▶ **Data for analysis**
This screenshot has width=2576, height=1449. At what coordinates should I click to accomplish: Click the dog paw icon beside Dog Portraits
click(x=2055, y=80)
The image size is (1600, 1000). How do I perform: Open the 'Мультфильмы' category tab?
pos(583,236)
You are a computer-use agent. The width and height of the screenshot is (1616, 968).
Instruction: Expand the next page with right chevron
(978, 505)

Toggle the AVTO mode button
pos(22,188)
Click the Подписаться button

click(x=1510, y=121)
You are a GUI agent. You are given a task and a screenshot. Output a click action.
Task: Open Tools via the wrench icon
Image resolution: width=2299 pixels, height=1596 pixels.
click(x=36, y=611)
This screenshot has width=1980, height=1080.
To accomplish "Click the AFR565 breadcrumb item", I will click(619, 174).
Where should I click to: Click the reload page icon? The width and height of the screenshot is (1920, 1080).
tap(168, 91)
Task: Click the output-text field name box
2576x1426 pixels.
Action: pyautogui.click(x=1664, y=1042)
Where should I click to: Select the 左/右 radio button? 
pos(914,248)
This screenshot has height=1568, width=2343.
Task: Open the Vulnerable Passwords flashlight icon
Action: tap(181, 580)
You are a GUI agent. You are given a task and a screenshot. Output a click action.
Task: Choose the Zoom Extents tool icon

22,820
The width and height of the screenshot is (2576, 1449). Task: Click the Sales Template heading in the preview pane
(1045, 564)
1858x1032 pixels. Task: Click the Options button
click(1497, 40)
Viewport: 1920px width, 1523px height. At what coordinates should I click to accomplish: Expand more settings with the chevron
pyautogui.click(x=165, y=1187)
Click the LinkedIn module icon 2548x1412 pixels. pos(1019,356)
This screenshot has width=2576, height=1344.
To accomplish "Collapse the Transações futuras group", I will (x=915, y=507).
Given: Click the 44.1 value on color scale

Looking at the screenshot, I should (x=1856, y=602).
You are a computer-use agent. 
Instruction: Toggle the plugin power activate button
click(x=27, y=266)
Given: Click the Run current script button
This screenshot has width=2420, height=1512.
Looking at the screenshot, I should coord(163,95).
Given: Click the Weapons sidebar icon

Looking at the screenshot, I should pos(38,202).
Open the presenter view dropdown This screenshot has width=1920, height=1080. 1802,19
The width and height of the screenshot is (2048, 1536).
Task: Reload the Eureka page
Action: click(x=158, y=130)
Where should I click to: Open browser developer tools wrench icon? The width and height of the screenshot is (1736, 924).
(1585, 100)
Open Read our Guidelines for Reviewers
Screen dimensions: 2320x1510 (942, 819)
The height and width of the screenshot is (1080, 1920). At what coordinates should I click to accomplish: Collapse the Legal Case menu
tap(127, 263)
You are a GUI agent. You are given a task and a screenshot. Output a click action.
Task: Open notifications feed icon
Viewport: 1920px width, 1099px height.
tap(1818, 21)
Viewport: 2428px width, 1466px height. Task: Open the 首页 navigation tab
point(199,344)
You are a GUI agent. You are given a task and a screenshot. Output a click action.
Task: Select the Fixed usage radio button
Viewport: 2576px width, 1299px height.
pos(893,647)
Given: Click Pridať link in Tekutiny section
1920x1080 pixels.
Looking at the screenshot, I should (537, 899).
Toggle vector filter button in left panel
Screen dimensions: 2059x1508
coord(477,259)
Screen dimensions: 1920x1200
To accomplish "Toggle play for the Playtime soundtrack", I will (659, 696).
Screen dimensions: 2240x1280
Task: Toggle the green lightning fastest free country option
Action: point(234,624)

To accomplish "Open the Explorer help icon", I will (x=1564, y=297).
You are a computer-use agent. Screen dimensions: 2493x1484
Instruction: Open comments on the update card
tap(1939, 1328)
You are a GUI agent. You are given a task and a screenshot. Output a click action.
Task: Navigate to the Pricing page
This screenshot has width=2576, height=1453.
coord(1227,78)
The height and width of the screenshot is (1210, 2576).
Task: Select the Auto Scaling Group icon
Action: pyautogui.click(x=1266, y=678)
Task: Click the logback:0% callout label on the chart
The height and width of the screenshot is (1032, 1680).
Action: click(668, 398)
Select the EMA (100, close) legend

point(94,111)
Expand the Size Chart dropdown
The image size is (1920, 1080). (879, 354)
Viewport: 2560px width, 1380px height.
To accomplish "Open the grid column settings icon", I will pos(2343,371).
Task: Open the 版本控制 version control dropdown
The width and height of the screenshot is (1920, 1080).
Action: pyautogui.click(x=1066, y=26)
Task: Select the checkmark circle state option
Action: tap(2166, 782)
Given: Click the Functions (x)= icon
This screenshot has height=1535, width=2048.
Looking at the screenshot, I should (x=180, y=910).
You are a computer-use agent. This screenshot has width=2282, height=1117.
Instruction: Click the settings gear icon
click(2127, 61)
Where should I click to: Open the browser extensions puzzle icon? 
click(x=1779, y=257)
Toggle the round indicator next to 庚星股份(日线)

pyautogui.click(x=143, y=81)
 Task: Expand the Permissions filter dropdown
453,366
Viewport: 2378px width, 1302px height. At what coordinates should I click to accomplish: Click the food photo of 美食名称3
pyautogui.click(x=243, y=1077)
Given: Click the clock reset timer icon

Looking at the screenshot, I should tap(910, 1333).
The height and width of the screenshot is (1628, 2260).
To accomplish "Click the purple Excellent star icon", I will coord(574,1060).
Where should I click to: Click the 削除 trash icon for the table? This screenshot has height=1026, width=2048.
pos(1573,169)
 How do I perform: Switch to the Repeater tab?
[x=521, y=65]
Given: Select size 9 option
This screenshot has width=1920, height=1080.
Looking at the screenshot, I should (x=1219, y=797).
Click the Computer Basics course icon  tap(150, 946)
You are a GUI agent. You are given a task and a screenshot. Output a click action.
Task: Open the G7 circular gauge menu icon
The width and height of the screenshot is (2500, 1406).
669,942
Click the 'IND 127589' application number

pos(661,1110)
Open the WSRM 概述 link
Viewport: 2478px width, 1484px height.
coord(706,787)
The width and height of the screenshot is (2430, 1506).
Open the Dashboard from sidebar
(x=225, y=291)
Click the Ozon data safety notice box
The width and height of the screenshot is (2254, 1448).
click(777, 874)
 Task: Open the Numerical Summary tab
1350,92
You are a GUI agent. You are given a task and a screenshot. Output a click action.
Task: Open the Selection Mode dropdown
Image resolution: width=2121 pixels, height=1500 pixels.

▶ **Work request**
Could you return the complete set of entries exactly?

▶ **Exercise response**
This screenshot has width=2576, height=1449. At what coordinates should I click to accomplish: Click the dog paw icon beside Dog Portraits
click(x=2055, y=80)
The image size is (1600, 1000). How do I perform: Open the 'Мультфильмы' category tab?
pos(583,236)
You are a computer-use agent. The width and height of the screenshot is (1616, 968).
Instruction: Expand the next page with right chevron
(978, 505)

Toggle the AVTO mode button
pos(22,188)
Click the Подписаться button

click(x=1510, y=121)
You are a GUI agent. You are given a task and a screenshot. Output a click action.
Task: Open Tools via the wrench icon
Image resolution: width=2299 pixels, height=1596 pixels.
click(x=36, y=611)
This screenshot has width=1980, height=1080.
To accomplish "Click the AFR565 breadcrumb item", I will click(619, 174).
Where should I click to: Click the reload page icon? The width and height of the screenshot is (1920, 1080).
tap(168, 91)
Task: Click the output-text field name box
2576x1426 pixels.
Action: pyautogui.click(x=1664, y=1042)
Where should I click to: Select the 左/右 radio button? 
pos(914,248)
This screenshot has height=1568, width=2343.
Task: Open the Vulnerable Passwords flashlight icon
Action: tap(181, 580)
You are a GUI agent. You are given a task and a screenshot. Output a click action.
Task: Choose the Zoom Extents tool icon

22,820
The width and height of the screenshot is (2576, 1449). Task: Click the Sales Template heading in the preview pane
(1045, 564)
1858x1032 pixels. Task: Click the Options button
click(1497, 40)
Viewport: 1920px width, 1523px height. At what coordinates should I click to accomplish: Expand more settings with the chevron
pyautogui.click(x=165, y=1187)
Click the LinkedIn module icon 2548x1412 pixels. pos(1019,356)
This screenshot has width=2576, height=1344.
To accomplish "Collapse the Transações futuras group", I will (x=915, y=507).
Given: Click the 44.1 value on color scale

Looking at the screenshot, I should (x=1856, y=602).
You are a computer-use agent. 
Instruction: Toggle the plugin power activate button
click(x=27, y=266)
Given: Click the Run current script button
This screenshot has width=2420, height=1512.
Looking at the screenshot, I should coord(163,95).
Given: Click the Weapons sidebar icon

Looking at the screenshot, I should pos(38,202).
Open the presenter view dropdown This screenshot has width=1920, height=1080. 1802,19
The width and height of the screenshot is (2048, 1536).
Task: Reload the Eureka page
Action: click(x=158, y=130)
Where should I click to: Open browser developer tools wrench icon? The width and height of the screenshot is (1736, 924).
(1585, 100)
Open Read our Guidelines for Reviewers
Screen dimensions: 2320x1510 (942, 819)
The height and width of the screenshot is (1080, 1920). At what coordinates should I click to accomplish: Collapse the Legal Case menu
tap(127, 263)
You are a GUI agent. You are given a task and a screenshot. Output a click action.
Task: Open notifications feed icon
Viewport: 1920px width, 1099px height.
tap(1818, 21)
Viewport: 2428px width, 1466px height. Task: Open the 首页 navigation tab
point(199,344)
You are a GUI agent. You are given a task and a screenshot. Output a click action.
Task: Select the Fixed usage radio button
Viewport: 2576px width, 1299px height.
pos(893,647)
Given: Click Pridať link in Tekutiny section
1920x1080 pixels.
Looking at the screenshot, I should (537, 899).
Toggle vector filter button in left panel
Screen dimensions: 2059x1508
coord(477,259)
Screen dimensions: 1920x1200
To accomplish "Toggle play for the Playtime soundtrack", I will (659, 696).
Screen dimensions: 2240x1280
Task: Toggle the green lightning fastest free country option
Action: point(234,624)

To accomplish "Open the Explorer help icon", I will (x=1564, y=297).
You are a computer-use agent. Screen dimensions: 2493x1484
Instruction: Open comments on the update card
tap(1939, 1328)
You are a GUI agent. You are given a task and a screenshot. Output a click action.
Task: Navigate to the Pricing page
This screenshot has width=2576, height=1453.
coord(1227,78)
The height and width of the screenshot is (1210, 2576).
Task: Select the Auto Scaling Group icon
Action: pyautogui.click(x=1266, y=678)
Task: Click the logback:0% callout label on the chart
The height and width of the screenshot is (1032, 1680).
Action: click(668, 398)
Select the EMA (100, close) legend

point(94,111)
Expand the Size Chart dropdown
The image size is (1920, 1080). (879, 354)
Viewport: 2560px width, 1380px height.
To accomplish "Open the grid column settings icon", I will pos(2343,371).
Task: Open the 版本控制 version control dropdown
The width and height of the screenshot is (1920, 1080).
Action: pyautogui.click(x=1066, y=26)
Task: Select the checkmark circle state option
Action: tap(2166, 782)
Given: Click the Functions (x)= icon
This screenshot has height=1535, width=2048.
Looking at the screenshot, I should (x=180, y=910).
You are a computer-use agent. This screenshot has width=2282, height=1117.
Instruction: Click the settings gear icon
click(2127, 61)
Where should I click to: Open the browser extensions puzzle icon? 
click(x=1779, y=257)
Toggle the round indicator next to 庚星股份(日线)

pyautogui.click(x=143, y=81)
 Task: Expand the Permissions filter dropdown
453,366
Viewport: 2378px width, 1302px height. At what coordinates should I click to accomplish: Click the food photo of 美食名称3
pyautogui.click(x=243, y=1077)
Given: Click the clock reset timer icon

Looking at the screenshot, I should tap(910, 1333).
The height and width of the screenshot is (1628, 2260).
To accomplish "Click the purple Excellent star icon", I will coord(574,1060).
Where should I click to: Click the 削除 trash icon for the table? This screenshot has height=1026, width=2048.
pos(1573,169)
 How do I perform: Switch to the Repeater tab?
[x=521, y=65]
Given: Select size 9 option
This screenshot has width=1920, height=1080.
Looking at the screenshot, I should (x=1219, y=797).
Click the Computer Basics course icon  tap(150, 946)
You are a GUI agent. You are given a task and a screenshot. Output a click action.
Task: Open the G7 circular gauge menu icon
The width and height of the screenshot is (2500, 1406).
669,942
Click the 'IND 127589' application number

pos(661,1110)
Open the WSRM 概述 link
Viewport: 2478px width, 1484px height.
coord(706,787)
The width and height of the screenshot is (2430, 1506).
Open the Dashboard from sidebar
(x=225, y=291)
Click the Ozon data safety notice box
The width and height of the screenshot is (2254, 1448).
click(777, 874)
 Task: Open the Numerical Summary tab
1350,92
You are a GUI agent. You are given a task and a screenshot. Output a click action.
Task: Open the Selection Mode dropdown
Image resolution: width=2121 pixels, height=1500 pixels.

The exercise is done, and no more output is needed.